Paper No. 7
Presentation Time: 10:30 AM
FAULT EVOLUTION IN THE ONSHORE SANTA MARIA BASIN, CALIFORNIA, AS INFERRED FROM GRAVITY AND MAGNETIC ANOMALIES
The Santa Maria basin, located at the intersection of the western transverse ranges (WTR) and Coast Ranges provinces, conceals key structures that accommodate the ~90 degree clockwise rotation of the WTR indicated by paleomagnetic studies. Gravity and magnetic data shed light on basin structure. The basin produces a roughly triangular, 55-mGal gravity low. The southern basin boundary is marked by a gravity gradient that coincides with the Santa Ynez River fault and indicates a steep south dip. The arcuate western edge of the basin gravity low trends north and may represent a concealed normal fault that accommodated early Miocene opening of the basin as the WTR began to rotate, modified by later faulting. The NE basin margin changes character in the gravity field, reflecting the different structures that constitute the margin. The northwest segment of the NE basin margin strikes westerly and the basement surface appears to form a gentle south-dipping slope towards the center of the basin. Gravity and magnetic highs indicate a concealed 12 km long basement ridge forming the central segment of the NE margin, that we interpret as an upwarp caused by transfer of dextral slip from the Little Pine to the Garey and West Huasna faults. The Little Pine fault forms the SE segment of the NE basin margin. A joint gravity-magnetic model indicates that this fault dips 30-40 degrees to the NE in the upper 2 km, placing basin deposits beneath Mesozoic basement, with a concealed strand 5 km to the SW beneath the basin (intersected by a drillhole) and possibly another strand 5 km more to the SW. The dip of the main strand, based on the magnetic data, becomes near-vertical at ~6 km depth and suggests significant dextral offset.

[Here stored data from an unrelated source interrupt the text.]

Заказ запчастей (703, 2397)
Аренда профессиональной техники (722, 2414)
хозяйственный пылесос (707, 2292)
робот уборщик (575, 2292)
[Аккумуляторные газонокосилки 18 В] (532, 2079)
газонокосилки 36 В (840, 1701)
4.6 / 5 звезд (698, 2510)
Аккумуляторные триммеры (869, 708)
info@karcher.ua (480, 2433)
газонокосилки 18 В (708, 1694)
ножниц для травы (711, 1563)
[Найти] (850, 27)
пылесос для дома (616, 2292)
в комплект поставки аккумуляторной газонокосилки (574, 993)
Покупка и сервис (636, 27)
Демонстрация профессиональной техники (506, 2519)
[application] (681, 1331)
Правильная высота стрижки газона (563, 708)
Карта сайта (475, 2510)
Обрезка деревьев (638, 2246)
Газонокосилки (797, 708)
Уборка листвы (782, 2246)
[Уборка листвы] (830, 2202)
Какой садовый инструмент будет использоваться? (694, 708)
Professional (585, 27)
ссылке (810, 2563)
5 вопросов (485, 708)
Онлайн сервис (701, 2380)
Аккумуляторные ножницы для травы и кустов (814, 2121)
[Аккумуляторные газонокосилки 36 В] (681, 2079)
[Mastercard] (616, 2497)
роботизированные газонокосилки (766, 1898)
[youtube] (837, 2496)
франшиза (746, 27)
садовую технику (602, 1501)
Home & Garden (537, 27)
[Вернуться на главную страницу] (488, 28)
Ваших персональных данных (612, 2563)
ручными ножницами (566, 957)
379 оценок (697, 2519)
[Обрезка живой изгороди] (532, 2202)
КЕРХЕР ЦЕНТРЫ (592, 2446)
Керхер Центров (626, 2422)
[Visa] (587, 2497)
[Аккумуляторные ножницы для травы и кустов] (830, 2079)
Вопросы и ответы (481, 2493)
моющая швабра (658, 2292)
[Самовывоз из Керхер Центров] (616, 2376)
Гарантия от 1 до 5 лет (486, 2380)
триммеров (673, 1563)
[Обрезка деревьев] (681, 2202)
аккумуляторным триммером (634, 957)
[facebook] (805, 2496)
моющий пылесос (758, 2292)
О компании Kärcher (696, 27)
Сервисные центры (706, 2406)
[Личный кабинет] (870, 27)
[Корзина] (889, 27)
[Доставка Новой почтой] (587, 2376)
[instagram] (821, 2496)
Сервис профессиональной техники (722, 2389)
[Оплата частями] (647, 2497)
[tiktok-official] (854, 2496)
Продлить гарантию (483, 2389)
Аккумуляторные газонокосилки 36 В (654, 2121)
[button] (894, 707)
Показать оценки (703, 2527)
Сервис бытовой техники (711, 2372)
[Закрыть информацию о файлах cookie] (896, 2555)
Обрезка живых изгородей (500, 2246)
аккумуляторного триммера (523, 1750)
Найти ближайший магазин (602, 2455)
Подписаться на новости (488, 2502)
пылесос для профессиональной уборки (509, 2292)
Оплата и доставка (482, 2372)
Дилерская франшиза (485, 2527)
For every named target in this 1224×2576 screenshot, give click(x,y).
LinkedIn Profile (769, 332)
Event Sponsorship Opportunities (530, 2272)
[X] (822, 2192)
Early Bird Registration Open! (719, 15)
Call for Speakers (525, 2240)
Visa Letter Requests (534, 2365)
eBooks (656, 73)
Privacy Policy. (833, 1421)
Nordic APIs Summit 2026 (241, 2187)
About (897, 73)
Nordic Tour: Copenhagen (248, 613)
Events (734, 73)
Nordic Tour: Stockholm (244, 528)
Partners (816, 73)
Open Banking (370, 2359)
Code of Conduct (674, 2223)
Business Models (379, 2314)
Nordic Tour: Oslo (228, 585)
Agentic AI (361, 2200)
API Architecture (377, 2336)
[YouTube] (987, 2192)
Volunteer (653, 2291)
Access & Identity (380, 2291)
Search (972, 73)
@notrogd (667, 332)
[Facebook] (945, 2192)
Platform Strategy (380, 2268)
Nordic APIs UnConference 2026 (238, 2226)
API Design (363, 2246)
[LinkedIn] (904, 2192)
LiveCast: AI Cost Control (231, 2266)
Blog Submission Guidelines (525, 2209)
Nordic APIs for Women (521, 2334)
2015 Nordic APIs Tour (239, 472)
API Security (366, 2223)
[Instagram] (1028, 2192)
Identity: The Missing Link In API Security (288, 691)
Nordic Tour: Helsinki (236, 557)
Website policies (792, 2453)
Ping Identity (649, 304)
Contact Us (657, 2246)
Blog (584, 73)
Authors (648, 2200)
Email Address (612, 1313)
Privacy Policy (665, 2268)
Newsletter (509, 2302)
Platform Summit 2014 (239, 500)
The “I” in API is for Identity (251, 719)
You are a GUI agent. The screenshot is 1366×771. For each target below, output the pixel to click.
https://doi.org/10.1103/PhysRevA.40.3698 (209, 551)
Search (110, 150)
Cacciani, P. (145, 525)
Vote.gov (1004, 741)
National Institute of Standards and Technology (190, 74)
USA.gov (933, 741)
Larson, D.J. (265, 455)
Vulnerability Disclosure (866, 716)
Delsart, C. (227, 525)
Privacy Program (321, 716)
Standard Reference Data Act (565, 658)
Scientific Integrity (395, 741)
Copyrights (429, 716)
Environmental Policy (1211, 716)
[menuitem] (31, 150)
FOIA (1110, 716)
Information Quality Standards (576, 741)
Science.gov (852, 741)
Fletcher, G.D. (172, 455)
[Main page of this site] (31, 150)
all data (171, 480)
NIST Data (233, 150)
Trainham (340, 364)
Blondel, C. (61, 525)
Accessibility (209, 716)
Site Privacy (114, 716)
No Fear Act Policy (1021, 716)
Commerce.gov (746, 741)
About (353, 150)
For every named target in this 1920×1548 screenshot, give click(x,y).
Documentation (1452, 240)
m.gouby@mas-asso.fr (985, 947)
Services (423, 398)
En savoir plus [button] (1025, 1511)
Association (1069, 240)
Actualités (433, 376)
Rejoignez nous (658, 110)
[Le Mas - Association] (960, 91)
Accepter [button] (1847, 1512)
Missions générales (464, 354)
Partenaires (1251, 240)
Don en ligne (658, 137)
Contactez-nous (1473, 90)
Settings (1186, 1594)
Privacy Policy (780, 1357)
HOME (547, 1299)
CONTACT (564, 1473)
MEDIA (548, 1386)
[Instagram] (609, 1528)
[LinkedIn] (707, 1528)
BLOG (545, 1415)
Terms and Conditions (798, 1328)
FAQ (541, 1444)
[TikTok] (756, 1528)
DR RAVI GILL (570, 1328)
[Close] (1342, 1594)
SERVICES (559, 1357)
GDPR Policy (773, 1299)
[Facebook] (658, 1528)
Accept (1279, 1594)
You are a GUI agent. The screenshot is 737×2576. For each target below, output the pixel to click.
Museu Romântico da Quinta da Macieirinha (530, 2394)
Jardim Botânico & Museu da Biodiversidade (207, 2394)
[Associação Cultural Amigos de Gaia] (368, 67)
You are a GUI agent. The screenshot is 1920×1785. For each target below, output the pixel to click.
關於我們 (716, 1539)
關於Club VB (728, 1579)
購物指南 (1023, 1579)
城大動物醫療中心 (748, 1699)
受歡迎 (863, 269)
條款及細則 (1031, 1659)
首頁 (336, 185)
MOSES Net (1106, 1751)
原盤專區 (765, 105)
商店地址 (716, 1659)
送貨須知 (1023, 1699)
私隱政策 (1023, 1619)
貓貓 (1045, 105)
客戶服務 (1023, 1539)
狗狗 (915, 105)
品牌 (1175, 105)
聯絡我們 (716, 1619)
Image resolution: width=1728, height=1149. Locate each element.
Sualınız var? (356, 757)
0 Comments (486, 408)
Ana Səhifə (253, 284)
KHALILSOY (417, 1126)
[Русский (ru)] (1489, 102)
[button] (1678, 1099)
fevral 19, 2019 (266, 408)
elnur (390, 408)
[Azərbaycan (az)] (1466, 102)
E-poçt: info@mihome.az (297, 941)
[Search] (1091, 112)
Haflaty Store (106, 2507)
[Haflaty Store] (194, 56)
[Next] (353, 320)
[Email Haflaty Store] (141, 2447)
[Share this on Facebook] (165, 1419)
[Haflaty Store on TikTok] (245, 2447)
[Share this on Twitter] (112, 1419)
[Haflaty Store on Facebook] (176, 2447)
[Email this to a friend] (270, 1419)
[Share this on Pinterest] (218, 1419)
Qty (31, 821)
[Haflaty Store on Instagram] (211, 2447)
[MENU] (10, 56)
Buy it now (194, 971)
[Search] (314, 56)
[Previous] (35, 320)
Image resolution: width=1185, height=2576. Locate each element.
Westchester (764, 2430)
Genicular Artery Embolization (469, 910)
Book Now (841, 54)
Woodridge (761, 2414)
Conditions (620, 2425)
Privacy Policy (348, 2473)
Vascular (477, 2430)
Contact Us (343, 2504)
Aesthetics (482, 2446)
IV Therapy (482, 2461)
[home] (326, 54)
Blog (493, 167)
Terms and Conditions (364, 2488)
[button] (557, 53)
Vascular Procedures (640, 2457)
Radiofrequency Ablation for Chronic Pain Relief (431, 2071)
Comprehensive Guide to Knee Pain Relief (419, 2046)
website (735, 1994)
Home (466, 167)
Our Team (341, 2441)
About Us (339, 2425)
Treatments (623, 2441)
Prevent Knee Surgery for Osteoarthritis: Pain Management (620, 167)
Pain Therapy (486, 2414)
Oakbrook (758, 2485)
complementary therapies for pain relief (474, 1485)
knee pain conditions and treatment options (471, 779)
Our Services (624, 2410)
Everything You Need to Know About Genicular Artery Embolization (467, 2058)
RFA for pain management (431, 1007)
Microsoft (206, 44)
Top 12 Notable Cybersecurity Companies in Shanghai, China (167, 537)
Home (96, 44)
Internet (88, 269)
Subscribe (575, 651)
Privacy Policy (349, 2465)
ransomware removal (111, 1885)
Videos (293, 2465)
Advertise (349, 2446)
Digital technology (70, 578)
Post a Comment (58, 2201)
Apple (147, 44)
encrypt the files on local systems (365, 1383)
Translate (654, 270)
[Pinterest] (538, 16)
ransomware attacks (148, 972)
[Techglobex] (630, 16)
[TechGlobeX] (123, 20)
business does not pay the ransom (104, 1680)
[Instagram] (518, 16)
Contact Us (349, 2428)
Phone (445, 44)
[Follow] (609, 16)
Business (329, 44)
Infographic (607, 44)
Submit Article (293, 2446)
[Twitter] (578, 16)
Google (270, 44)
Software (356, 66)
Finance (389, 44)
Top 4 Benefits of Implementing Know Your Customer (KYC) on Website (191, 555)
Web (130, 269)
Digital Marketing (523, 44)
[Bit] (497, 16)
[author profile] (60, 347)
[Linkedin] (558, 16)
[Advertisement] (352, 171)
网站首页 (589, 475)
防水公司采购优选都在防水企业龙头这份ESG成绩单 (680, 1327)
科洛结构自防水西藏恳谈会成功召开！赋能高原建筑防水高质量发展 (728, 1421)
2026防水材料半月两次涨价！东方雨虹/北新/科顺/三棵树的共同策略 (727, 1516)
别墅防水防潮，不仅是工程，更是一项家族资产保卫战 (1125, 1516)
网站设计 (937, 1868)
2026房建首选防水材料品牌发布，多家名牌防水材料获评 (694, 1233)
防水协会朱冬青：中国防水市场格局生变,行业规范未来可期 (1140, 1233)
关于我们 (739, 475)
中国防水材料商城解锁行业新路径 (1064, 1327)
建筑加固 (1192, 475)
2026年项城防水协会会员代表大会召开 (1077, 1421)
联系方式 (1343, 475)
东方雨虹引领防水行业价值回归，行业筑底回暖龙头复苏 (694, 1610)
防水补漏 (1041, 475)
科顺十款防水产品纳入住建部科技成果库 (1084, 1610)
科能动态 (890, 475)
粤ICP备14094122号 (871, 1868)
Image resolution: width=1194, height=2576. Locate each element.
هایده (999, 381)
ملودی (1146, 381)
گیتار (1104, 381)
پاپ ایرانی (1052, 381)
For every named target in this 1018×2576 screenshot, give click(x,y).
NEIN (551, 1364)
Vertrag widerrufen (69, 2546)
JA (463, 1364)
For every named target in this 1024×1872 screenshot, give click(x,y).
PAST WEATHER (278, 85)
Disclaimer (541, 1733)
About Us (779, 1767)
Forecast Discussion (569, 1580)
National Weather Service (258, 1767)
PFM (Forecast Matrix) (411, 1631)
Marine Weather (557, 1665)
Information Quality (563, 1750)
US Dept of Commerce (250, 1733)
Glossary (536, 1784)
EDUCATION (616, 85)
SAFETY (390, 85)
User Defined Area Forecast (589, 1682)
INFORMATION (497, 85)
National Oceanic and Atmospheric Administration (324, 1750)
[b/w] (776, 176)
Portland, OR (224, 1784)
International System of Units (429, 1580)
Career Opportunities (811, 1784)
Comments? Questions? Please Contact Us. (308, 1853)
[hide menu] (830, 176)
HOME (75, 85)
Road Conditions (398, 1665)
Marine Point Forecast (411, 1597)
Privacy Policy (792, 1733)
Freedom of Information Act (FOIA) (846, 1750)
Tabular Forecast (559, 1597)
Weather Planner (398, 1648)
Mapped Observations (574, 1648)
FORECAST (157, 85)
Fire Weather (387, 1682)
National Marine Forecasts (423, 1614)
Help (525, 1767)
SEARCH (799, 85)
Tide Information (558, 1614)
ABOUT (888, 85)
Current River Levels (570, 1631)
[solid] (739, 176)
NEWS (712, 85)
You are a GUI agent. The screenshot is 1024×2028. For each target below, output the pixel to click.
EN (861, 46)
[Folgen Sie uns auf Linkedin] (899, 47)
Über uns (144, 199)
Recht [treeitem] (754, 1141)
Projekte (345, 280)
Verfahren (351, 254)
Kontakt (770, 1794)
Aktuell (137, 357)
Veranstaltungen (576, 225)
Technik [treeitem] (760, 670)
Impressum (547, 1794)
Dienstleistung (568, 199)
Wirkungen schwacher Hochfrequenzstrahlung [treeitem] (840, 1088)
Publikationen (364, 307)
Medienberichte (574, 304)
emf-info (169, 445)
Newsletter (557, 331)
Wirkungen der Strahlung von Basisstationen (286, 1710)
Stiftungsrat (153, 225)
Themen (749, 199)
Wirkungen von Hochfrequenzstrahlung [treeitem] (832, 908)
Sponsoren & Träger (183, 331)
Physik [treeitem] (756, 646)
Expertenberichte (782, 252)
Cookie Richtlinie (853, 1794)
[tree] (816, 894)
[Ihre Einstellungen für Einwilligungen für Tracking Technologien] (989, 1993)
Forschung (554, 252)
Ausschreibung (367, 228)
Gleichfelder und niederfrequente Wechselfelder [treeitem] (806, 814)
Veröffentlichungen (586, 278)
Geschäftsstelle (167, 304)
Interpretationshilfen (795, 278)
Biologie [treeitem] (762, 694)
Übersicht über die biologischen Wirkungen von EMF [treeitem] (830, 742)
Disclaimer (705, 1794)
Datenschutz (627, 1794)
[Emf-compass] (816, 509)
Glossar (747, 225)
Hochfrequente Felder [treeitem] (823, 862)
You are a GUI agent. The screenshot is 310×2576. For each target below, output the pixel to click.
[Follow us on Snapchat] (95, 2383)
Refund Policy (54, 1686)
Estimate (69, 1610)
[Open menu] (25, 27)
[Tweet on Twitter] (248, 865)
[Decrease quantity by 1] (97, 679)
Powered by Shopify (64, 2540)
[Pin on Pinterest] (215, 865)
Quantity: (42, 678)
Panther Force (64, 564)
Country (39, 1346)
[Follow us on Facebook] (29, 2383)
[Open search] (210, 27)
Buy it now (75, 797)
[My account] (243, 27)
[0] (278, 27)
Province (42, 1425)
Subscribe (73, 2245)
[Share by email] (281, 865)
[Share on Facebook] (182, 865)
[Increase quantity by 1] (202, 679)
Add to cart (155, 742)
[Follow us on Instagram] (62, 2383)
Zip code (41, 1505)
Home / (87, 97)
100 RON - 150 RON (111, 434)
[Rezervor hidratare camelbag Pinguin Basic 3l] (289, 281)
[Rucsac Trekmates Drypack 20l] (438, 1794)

The SW edge of a magnetic high that bisects the basin coincides near the coast with the NE-dipping Lions Heads fault, exposed south of Point Sal where it places ophiolite above Miocene sediments. This fault has been extended SE based on drillhole data, where it marks the NE edge of the magnetic high. The change in fault character suggests that the main sense of offset along the Lions Head fault may be strike-slip, locally reactivated as transpressional as the WTR rotated past 45 degrees (i.e., Dickinson, 1996). The geometry and sense of offset of both basin-bounding and intrabasinal faults have thus evolved as the basin responded to WTR rotation.